Gordon was introduced to Ingrid Vandebosch and the duo announced their engagement in 2006. They got married in 2006 and their first child, Ella, was born on June 20, 2007. They had their second child, a boy, on August 9, 2010.
Jeff Gordon was born in Vallejo, California and was only five years old, when he first performed laps in a makeshift racetrack. His passion for speed and ‘racing’ can be largely attributed to the swift, BMX Bicycle and the Quarter Midget race car bought for him by his step-father.
By the time he was 8, he won his first Quarter Midget Championship and by the early 80s, he won four class championships in Go-Karting. On weekdays, he would attend school and on weekends, he would participate in Quarter Midget Championships around the US.

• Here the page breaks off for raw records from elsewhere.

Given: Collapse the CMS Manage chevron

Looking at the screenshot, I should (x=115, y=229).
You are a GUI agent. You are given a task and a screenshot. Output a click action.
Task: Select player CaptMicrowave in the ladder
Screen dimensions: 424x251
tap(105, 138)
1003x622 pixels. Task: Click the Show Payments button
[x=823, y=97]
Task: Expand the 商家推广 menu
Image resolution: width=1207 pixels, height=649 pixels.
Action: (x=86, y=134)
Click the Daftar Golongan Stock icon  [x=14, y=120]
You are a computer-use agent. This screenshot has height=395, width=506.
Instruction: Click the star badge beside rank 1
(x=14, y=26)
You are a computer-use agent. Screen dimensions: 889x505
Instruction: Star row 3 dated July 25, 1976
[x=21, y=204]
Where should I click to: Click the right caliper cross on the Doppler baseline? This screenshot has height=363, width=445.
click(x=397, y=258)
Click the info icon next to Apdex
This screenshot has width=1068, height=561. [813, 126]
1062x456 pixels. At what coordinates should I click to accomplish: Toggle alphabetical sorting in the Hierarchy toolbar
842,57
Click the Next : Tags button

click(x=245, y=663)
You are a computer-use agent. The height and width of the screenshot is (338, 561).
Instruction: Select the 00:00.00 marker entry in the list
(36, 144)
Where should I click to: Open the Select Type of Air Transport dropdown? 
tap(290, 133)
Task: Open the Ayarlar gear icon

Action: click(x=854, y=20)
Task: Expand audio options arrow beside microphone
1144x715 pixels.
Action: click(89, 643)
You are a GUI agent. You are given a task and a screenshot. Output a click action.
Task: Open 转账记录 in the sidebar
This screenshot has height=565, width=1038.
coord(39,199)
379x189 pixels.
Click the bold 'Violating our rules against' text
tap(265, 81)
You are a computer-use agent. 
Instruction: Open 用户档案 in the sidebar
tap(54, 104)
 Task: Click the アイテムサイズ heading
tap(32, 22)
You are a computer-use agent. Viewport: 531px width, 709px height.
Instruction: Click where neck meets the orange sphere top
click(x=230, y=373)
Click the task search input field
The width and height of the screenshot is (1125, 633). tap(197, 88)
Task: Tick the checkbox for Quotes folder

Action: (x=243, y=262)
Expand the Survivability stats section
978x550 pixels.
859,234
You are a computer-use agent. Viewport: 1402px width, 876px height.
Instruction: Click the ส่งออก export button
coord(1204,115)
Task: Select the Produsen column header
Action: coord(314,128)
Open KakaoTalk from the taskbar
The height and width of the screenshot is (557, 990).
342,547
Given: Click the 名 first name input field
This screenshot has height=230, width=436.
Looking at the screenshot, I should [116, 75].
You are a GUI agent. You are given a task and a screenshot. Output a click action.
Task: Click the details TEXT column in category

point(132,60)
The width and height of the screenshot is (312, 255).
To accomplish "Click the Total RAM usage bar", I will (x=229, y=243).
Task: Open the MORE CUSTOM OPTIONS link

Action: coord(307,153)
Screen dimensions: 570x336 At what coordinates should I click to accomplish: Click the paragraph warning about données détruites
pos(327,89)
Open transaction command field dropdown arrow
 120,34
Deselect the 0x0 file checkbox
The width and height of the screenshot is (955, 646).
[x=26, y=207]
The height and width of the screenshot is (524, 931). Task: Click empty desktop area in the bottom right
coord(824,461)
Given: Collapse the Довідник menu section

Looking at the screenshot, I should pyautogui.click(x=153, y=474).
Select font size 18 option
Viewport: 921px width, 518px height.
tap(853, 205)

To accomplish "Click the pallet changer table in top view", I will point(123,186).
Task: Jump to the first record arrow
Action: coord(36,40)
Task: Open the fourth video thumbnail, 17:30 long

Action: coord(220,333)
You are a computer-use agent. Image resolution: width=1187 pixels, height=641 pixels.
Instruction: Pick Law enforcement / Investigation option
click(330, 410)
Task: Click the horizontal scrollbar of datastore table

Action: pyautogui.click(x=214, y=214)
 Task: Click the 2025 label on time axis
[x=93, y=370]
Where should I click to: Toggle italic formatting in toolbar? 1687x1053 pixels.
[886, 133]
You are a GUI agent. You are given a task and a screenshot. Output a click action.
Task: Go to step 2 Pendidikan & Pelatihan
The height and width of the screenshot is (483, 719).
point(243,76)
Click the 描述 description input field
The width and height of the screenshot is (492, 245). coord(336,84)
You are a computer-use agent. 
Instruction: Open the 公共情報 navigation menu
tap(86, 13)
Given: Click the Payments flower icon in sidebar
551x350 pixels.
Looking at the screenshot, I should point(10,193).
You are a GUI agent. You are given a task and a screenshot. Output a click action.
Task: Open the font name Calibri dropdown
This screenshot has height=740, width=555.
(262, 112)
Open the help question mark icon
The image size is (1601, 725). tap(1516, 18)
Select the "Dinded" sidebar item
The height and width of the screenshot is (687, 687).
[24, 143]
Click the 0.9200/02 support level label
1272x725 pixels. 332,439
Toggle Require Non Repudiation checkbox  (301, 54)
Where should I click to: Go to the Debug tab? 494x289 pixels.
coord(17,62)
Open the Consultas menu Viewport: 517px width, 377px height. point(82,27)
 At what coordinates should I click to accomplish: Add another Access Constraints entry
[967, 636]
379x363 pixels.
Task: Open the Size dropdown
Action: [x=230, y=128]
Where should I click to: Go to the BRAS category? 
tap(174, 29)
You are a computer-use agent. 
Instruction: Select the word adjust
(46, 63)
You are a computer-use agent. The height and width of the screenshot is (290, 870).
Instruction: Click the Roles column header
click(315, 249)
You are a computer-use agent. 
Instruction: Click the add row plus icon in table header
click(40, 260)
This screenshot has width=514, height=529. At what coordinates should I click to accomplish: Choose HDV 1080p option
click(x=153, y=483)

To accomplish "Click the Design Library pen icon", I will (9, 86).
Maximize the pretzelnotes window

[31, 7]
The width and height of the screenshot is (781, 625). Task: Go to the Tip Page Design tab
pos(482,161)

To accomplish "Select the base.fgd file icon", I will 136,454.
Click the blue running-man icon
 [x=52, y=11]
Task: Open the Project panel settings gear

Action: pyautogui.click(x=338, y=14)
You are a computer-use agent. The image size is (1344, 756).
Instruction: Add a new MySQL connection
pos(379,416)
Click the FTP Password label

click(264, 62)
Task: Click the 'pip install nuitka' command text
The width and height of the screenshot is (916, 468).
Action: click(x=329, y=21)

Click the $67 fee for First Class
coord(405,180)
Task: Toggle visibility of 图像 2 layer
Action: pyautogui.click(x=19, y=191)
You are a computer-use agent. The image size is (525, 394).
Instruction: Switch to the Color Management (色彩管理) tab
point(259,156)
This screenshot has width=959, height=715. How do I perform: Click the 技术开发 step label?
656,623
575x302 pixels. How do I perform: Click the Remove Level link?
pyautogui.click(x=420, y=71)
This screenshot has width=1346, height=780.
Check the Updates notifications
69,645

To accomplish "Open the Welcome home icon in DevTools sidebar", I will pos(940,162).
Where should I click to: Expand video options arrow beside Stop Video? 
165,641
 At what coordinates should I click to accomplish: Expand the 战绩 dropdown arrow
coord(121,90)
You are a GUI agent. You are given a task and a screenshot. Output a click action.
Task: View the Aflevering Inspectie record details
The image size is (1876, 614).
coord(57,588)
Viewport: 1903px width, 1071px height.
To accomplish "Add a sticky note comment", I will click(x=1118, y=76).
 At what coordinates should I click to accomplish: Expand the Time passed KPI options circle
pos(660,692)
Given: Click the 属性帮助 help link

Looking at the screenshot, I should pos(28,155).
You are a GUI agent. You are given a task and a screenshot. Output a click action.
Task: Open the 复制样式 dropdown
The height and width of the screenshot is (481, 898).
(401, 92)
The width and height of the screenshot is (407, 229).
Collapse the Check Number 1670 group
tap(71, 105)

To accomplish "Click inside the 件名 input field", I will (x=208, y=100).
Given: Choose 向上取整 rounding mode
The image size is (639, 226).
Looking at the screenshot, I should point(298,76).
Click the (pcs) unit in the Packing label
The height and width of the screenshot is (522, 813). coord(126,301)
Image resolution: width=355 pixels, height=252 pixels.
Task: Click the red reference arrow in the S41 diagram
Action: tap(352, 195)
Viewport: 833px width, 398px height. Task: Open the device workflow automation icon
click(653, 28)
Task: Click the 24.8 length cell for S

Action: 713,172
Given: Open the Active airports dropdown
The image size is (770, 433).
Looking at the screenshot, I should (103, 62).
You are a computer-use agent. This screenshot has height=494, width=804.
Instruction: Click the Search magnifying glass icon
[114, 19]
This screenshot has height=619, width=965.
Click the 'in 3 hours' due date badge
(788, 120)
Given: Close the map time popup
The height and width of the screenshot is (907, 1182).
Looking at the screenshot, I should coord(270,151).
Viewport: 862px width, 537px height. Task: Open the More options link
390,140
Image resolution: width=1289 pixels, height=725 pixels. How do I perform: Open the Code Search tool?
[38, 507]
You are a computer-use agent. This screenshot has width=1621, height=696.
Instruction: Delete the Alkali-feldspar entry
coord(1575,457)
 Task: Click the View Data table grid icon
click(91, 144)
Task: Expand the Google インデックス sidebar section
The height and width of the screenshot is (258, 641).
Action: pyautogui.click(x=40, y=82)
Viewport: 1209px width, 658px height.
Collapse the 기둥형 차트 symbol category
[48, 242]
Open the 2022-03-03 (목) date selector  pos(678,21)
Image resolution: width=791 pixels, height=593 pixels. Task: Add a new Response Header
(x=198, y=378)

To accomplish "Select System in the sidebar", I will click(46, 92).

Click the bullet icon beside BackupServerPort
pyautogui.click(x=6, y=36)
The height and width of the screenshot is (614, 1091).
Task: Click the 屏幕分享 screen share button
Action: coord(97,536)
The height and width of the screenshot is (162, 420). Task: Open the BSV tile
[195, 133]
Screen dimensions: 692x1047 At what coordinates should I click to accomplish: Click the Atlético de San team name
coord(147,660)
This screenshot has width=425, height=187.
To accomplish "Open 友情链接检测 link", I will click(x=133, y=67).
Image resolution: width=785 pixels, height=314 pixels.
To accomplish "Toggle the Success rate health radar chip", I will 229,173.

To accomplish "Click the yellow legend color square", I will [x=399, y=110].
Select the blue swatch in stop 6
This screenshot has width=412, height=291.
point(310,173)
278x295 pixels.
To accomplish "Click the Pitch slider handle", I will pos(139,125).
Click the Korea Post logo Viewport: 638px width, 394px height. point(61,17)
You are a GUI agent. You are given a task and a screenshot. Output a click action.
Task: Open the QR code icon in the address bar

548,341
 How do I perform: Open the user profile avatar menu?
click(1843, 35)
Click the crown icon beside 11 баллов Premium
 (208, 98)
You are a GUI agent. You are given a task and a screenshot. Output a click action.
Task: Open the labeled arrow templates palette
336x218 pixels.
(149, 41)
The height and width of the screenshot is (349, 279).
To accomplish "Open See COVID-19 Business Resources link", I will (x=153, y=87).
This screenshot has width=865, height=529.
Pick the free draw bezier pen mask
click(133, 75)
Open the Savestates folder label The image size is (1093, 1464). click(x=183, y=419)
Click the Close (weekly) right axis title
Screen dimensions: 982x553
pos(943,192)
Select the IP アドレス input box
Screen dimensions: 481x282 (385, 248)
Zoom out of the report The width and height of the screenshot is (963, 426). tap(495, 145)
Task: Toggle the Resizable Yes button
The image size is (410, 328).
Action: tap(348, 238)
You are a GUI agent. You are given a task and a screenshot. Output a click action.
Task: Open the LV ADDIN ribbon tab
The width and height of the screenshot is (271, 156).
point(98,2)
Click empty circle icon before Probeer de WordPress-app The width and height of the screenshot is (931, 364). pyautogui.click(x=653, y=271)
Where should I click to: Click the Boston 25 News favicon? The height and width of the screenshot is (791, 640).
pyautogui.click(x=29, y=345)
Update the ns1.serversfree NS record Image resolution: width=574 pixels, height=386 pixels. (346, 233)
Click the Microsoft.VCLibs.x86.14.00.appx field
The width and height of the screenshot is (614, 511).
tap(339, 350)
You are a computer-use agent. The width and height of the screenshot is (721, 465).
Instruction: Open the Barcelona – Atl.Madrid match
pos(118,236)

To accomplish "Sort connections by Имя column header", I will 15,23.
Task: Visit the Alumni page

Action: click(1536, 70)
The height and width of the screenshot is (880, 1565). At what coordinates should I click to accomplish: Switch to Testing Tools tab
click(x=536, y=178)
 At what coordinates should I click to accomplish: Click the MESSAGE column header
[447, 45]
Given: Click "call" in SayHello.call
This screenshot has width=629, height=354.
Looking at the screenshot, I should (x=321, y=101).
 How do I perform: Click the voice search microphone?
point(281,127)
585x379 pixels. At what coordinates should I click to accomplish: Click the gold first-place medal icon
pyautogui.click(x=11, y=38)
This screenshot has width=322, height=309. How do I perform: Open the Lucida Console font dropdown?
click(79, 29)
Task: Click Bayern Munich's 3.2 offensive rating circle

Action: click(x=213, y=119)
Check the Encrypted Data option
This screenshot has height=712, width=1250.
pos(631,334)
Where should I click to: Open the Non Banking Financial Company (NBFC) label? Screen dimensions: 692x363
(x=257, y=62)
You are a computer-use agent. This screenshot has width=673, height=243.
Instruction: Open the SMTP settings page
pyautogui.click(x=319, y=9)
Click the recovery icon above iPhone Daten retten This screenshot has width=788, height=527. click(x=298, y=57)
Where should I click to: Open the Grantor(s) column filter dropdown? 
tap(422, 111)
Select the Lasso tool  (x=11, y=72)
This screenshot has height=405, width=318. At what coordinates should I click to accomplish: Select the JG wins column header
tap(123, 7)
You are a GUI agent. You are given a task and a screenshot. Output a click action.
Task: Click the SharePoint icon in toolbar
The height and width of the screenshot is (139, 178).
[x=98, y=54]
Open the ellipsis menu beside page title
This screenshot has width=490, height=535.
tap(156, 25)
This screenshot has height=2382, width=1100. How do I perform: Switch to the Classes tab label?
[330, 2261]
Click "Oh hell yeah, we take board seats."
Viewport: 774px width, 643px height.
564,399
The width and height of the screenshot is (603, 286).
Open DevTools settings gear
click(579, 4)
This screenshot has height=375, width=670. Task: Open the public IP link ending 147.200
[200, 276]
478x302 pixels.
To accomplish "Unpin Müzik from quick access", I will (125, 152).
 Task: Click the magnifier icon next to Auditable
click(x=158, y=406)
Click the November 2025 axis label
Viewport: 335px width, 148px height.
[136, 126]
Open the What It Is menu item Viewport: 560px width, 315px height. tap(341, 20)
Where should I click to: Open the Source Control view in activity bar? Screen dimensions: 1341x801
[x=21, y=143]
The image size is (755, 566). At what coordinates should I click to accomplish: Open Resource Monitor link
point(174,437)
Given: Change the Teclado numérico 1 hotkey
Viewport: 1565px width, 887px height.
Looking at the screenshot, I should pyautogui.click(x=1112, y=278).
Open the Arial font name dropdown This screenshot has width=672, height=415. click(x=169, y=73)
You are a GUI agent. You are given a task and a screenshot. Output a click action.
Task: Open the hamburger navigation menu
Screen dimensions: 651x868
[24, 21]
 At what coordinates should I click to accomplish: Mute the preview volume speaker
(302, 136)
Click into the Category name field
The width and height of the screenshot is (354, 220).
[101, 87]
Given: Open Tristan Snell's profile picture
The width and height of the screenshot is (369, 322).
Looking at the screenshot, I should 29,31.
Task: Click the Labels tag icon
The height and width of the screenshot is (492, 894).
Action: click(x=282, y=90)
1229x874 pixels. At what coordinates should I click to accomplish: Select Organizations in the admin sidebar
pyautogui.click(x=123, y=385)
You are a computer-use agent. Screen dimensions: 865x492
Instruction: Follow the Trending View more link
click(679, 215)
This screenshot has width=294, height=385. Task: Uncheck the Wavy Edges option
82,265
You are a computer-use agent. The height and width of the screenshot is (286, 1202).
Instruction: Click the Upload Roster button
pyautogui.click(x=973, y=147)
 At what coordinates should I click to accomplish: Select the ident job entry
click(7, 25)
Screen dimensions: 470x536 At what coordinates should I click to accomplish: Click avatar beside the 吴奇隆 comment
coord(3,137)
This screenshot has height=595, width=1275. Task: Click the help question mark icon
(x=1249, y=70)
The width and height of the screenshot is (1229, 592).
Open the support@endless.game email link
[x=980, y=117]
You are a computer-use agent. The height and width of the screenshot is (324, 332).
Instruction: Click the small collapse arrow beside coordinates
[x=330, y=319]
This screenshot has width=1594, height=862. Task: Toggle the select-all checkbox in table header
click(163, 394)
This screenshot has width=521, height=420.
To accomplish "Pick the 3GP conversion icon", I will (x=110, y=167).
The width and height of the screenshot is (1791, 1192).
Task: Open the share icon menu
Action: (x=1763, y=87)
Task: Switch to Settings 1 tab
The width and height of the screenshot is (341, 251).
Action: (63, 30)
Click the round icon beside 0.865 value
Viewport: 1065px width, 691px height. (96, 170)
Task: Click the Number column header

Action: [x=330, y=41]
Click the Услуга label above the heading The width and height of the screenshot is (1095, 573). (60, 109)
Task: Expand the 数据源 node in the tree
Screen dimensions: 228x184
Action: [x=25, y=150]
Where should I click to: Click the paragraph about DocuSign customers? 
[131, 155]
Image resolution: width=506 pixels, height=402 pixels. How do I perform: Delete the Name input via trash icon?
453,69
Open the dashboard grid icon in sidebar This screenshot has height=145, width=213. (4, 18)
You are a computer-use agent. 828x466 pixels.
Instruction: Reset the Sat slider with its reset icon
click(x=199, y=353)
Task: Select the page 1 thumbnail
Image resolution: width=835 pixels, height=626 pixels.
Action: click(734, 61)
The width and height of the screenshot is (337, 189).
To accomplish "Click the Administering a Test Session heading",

By the age of 13, he took an interest to sprint cars and his parents, as supportive as they were, shifted from Vallejo to Pittsboro, Indiana, where the young Gordon could pursue his ‘racing’ dream. Before he turned 18, he had already won short-track races and was awarded the USAC Midget Car Racing Rookie of the Year Award in 1989.
By the age of 20, he became the youngest driver in America to win the USAC Silver Crown and to win the season championship. This followed with a couple of more wins and he finished in the Top 3 in 22 out of 40 midget car events.
In 1990, he met Hugh Connerty, who was the co-owner of Hooters restaurants, who helped him participate in the first Busch Race on October 20, 1990 in a stock car. He finished 39th in the race.
In 1991 and 1992, he participated in the Busch Series and drove Ford Thunderbirds, with which he won the Rookie of the Year. The following year, he set a NASCAR record and made his Winston Cup debut.
He began driving the No. 24 DuPont Chevrolet during the 1993 Winston Cup season and subsequently won a Daytona 500 qualifier. Due to the fact that he was one of the youngest participants, many doubted if he would be able to compete in the NASCAR, but he defied all odds and won his first victory at the Charlotte Motor Speedway, the longest race in the NASCAR circuit. He finished eighth overall in the 1994 Winston Cup season.
In 1995, he saw his first NASCAR Winston Cup win by defeating 7-time champion, Dale Earnhardt. He won the season with eight poles and seven victories and a streak of four consecutive wins in the Daytona Southern 500 event.
Although 1996 took off to a rocky start, Gordon made a comeback and went on to win ten races. He and his race team, achieved wins at a number of places around America and this initiated a three-year period of winning double-digit races.
In 1991, he was presented the Busch Series ‘Rookie of the Year’ award. In 1993, he won the Winston Cup Series ‘Rookie of the Year’.
In 1998, he was named of ‘NASCAR’s 50 Greatest Drivers’.
He was inducted into the National Midget Auto Racing Hall of Fame, in 2009.
He was awarded the illustrious, Silver Buffalo Award in 2009.
He was even presented with the Heisman Humanitarian Award.